El primer Palomar que yo visité y al que me hice asiduo forma parte de la memoria de mis afectos. Un grupo de gente extraordinaria, humanamente hablando, y muy dispar en opiniones y quehaceres, reunidos por el empeño de la pesca a mosca. A las horas de “entrenamiento” trufadas de en general estériles discusiones técnicas (es verdad que unos sabían más que otros, pero en general… había más voluntad práctica y algo más de experiencia que ciencia) seguían unas cervezas o unos chocolates con churros, según la época del año, que permitían apurar la discusión y los planes, todos fantásticos, de modo muy placentero. Bajo el patronazgo inolvidable de Pepe Cueto y empujados por la energía discursiva y discutida de Iñigo Amantegui, la jornada se terminaba siempre por hacerse la hora de volver a casa y no porque la conversación decayera.
En el folletín que editamos sobre “Las líneas de lanzado” hay un preámbulo que resume bien el espíritu de aquel tiempo, este es su comienzo:
Desde hace años, durante los largos meses en que la veda nos aleja del gozo de la pesca, unos cientos de metros del Nalón a su paso por Palomar se han convertido en punto de encuentro de pescadores de salmón a mosca.

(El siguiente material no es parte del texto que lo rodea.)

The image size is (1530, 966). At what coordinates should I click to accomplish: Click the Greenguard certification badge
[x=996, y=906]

Allí corremos la corta carrera de la tarde de sol de otoño y nos reponemos del tedio invernal cuando, de vez en cuando, se nos regala una mañana de sábado de luz brillante que hacen buenos el frio y la humedad. En Palomar no se pesca, se repescan las temporadas pasadas y se prepara la venidera. Algunos días, Palomar se convierte en cancha de lances Spey en rangos de récord. A ratos, Palomar acoge apasionadas discusiones técnicas sobre los últimos materiales disponibles. Otro día, Palomar se convierte en museo efímero de cañas y carretes, joyas del siglo pasado. Siempre hay audiencia para entrañables fantasías piscatorias y consuelo para sinceras frustraciones y, en cualquier momento, cuando cualquiera lo necesita, Palomar es escuela.

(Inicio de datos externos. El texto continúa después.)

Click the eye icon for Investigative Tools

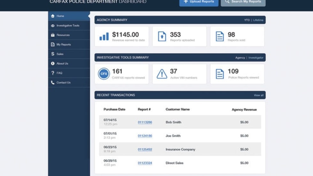[x=53, y=26]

Ahora que Palomar es otra cosa, ni mejor ni peor, pero si diferente, y que la pesca se nos aleja a todos, me ha parecido oportuno rememorar aquellas tardes y mañanas allí pasadas y en aquel espíritu, hacer alguna aportación más. Más adelante cuando hable de mí, abundaré en las razones de saltar del chat por ahora languideciente a esta web.

Y por el camino también hemos perdido la comida de comienzo de temporada. Esta es la de 2016 (Los más “duros” a las ocho de la tarde).
Quién soy yo y el por qué de esta página.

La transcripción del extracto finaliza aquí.